While the Dow Jones Industrial Average is down nearly 500 points and the S&P 500 nearly 3%, good ol’ CMG stock is down less than 1%.
What gives? And should we start wrapping our Chipotle burritos in Union-Jack-printed aluminum foil?
The Brexit and CMG Stock Aren’t Exactly Intertwined
Well, there is the obvious: Brits aren’t nearly as mad about enormous beer-can-sized burritos as we Americans are, and I’m not sure most continental Europeans even know what a burrito is. So political machinations half a world away really don’t matter much to Chipotle’s bottom line.
Furthermore, Chipotle is a debt-free company. So any distortion to the credit markets are something that CMG stock holders can blissfully ignore. Furthermore, as Chipotle’s sales are mostly in U.S. dollars, currency risk isn’t much of an issue.
But with all of that said, most of the companies in the S&P 500 have relatively limited exposure to Britain, and yet U.S. stocks had one of their top-100 worst openings in history. So there clearly has to be more to the story than that.
Here’s the scoop.
Chipotle Is Done Being a Punching Bag
There comes a point when a stock is so battered and beaten down that it stops reacting to bad macro news. Part of this is due to the investors that own it. Chipotle was yesterday’s high-momentum story stock. But the momentum investors that rode the stock for years have long since bailed out of CMG stock considering that it lost nearly half its value in the wake of the food safety scares.
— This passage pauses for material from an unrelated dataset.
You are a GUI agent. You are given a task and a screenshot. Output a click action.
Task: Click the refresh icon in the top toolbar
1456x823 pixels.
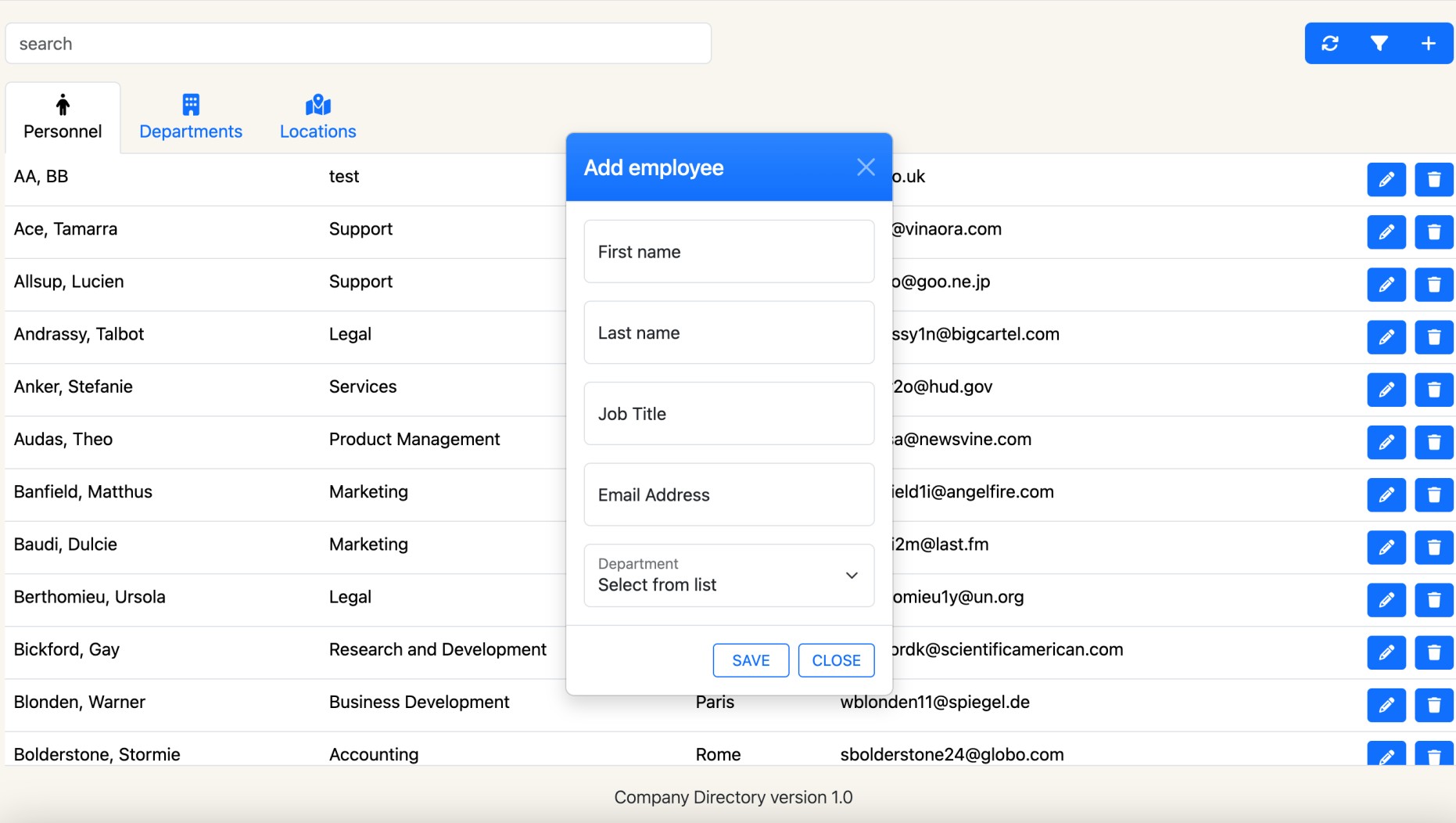tap(1329, 44)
The investors that would own Chipotle today would tend to be value investors and bottom fishers, who are a lot less likely to sell during a market rout. In fact, they’d be likely to buy more.
As a general rule, it’s a good sign when a stock stops reacting to bad macro news. So the fact that Chipotle is barely down on the day of what is arguably the biggest macro event in eight years, is a very big deal. If a stock can survive the Brexit intact, then any of the less-committed holders that might have sold have long since sold.
So, does that mean that CMG stock is essentially risk-free at this point?
For one, the rest of this day has to play out. If CMG flags significantly by the day’s end, then all bets are off — Chipotle still has more weakness to share with the world.
Also, Chipotle’s problems have all been of its own doing, and if we were to have yet another health scare, even patient value investors could start to lose their patience. I consider that a real risk, and I would definitely keep my eyes open for more sick diners.
But I also think that it is highly likely that CMG stock has seen its bottom at this point, or at least we’re very, very close.
Value investing is something of a waiting game, and there is no guarantee that the stock will mount a serious rally tomorrow. But if you’ve been sitting on the sidelines waiting for Chipotle stock to stop falling, this might well be the sign you’ve been waiting for.